Both sides are hoping that with the CECA in place by the end of 2022 , bilateral trade will increase from the current estimates of $27 billion to about $50 billion over the next five years, creating millions of jobs.
Albanese had his first face-to-face meeting with Modi in Tokyo, during the sidelines of meeting the Quad, where the two leaders also reviewed the India-Australia ECTA and exchange views on regional and global developments, including Ukraine. Indian officials were surprised by the awareness that Albanese showed about India, who had travelled across the country as a backpacker in 1991, and later as head of a parliamentary delegation in 2018.

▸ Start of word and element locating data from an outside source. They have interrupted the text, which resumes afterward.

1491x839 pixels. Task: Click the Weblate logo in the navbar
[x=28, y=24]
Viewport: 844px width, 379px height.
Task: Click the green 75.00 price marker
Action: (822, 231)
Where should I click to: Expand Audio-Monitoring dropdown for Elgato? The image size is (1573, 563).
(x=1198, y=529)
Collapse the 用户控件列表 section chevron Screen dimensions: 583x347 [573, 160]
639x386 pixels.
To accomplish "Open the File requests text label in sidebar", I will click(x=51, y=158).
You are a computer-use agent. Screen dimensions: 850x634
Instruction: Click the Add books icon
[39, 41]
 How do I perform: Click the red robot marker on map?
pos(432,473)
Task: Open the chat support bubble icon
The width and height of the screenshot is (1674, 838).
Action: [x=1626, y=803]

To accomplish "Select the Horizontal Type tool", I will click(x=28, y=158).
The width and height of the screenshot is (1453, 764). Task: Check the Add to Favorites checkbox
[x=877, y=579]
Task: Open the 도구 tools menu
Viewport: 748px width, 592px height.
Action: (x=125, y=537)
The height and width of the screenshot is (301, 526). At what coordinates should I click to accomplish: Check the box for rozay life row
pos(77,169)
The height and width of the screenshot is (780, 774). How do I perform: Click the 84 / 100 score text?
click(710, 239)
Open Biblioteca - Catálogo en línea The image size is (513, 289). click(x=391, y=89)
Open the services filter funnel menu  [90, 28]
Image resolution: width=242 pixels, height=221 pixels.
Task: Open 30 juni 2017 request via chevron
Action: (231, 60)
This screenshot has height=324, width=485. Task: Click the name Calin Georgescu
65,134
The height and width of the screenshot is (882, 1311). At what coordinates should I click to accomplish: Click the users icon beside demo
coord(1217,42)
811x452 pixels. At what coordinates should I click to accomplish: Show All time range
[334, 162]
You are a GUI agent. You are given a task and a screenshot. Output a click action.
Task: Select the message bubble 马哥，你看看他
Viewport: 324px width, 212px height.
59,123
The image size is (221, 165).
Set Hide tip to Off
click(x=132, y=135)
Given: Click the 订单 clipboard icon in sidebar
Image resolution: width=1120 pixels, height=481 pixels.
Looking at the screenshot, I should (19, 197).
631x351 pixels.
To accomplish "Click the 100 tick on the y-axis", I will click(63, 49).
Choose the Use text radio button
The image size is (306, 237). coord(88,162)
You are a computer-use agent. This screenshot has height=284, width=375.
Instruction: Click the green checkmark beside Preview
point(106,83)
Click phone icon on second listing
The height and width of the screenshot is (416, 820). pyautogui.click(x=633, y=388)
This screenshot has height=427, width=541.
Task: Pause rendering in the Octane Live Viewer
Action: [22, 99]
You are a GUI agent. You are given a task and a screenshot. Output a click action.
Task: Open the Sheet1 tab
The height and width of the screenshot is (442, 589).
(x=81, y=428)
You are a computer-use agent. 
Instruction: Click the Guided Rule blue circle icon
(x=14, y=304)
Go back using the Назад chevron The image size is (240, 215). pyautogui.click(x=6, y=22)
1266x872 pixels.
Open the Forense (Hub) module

In his election campaign too, he had ‘committed to deepen economic, strategic and people-to-people links’ between the two countries. Following the recent bilateral movement on critical materials, it is obvious that the momentum gained by bilateral ties during Morrison’s period has stood the test of time.
-
Australia is in prime position to assist India to achieve its clean energy goals through the supply lithium and other critical minerals
Assessing the criticality
• India has resources of nickel, cobalt, molybdenum and heavy rare earth elements, but further exploration is needed to evaluate the quantities of their reserves;
• India does not produce some of the key minerals for making photo-voltaic cells, such as silicon, silver, indium, arsenic, gallium, germanium, and tellurium;
• India also does not produce key minerals needed to make EV batteries, including lithium and cobalt;
• Lithium, strontium and niobium have relatively high economic importance for India, and heavy rare earth elements, niobium and silicon have relatively high supply risks;
• Titanium, lead, and manganese face relatively low levels of supply risks;
• Nine minerals have relatively low economic importance: titanium, graphite, silver, vanadium, zinc, lead, cerium, neodymium, and indium; and
• Most minerals have some degree of substitutability, except for niobium and silver, for which there are no good substitutes.